TRIBUNE — En 1987 alors que l’Union soviétique vit ses dernières années, le premier conflit entre l’Azerbaïdjan et l’Arménie débute par l’expulsion injustifiée de 250 000 civils azerbaïdjanais d’Arménie. En 1993, à l’issue du premier conflit arméno-azerbaidjanais, le Karabakh, région appartenant à l’Azerbaïdjan, passe sous contrôle arménien.

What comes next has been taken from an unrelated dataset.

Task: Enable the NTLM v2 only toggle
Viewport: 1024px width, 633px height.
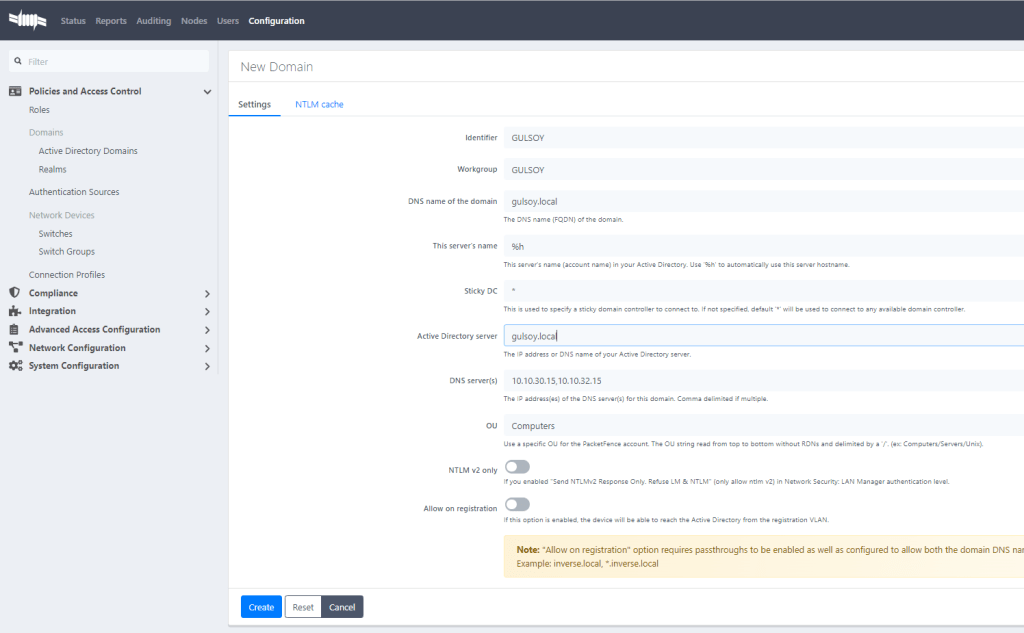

Le 27 septembre 2020, les hostilités reprenaient dans la région. Pour la seconde fois de leur histoire moderne, l’Arménie et l’Azerbaïdjan s’affrontèrent. Finalement, après 44 jours de combats intenses, le 10 novembre 2020 un accord de cessez-le-feu tripartite est signé par le Président de la République d’Azerbaïdjan, Ilham Aliyev, le Premier ministre de la République d’Arménie Nikol Pachinian et le Président de la Fédération de Russie Vladimir Poutine. Cet accord historique marque un véritable tournant, car il rétablit pratiquement une situation qui existait avant la première guerre des années 1990.

La guerre ayant pris fin, c’est au tour du recueillement d’imposer son rythme, ses courts discours et ses longs silences. Vient ensuite le temps de la paix laquelle se construit durablement si un bilan précis et dépassionné est réalisé par les belligérants. Parmi tous les morts comptabilisés sur le champ de bataille des deux conflits arméno-azerbaïdjanais, il est des morts dont la mémoire résonne davantage. Trente ans après le terrible évènement, l’Azerbaïdjan rend hommage aux martyres de la ville de Khodjaly.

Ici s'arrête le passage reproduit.